ミラは木の幹に寄りかかり、考え込んだ。森には果実やハーブが豊富にあるが、こんな小さな子がそれを食べられるはずがない。
ミラは頭を悩ませる。
「森の動物に頼むわけにもいかないしね……」
ミラは苦笑しながら独り言を続けた。
鹿や兎が助けてくれるわけもなく、彼女は自力で解決策を見つけなければならなかった。
すると、赤子が目を覚まし、再び小さな泣き声を上げ始めた。空腹なのだろうか、それともただ不安なのか。
ミラは慌てて赤子を軽く揺らし、落ち着かせようとした。
「泣かないでくれ……私まで……落ち着かなくなる」
その時、彼女の頭にシンプルな答えが浮かんだ。
人間の村だ。
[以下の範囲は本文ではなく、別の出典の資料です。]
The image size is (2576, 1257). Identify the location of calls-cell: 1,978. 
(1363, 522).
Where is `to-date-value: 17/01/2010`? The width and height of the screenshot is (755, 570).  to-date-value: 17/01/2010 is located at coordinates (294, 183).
遠くから眺めていただけだが、赤子に乳をあげる女性を見たことがある。
あそこに行けば、赤子に必要なもの——乳や食料が手に入るかもしれない。
だが、エルフが人間の領域に足を踏み入れることは危険を伴う。
森の民として、ミラは人間との接触を避けるよう生きてきた。
彼らの好奇心や敵意を向けられたとき、私は無事でいられるだろうか? ミラはそんな悪い想像をしたが、赤子の顔をみると悪い想像はなりを潜めた。
ミラは赤子を抱き直し、決意を固めた。
「この子のために、やるしかない」
彼女の声は小さく、しかし確かな意志が込められていた。
ミラは村の方向を向き、大きな一歩を踏み出した。
クロノヴ暦…クロノヴ大陸における標準的な暦であり、なんと地球のグレゴリオ暦と同じ型の暦である。月日の流れが地球人に分かりやすくてフレンドリーな暦なので作品の時間経過を感じるための一助となれば幸いです。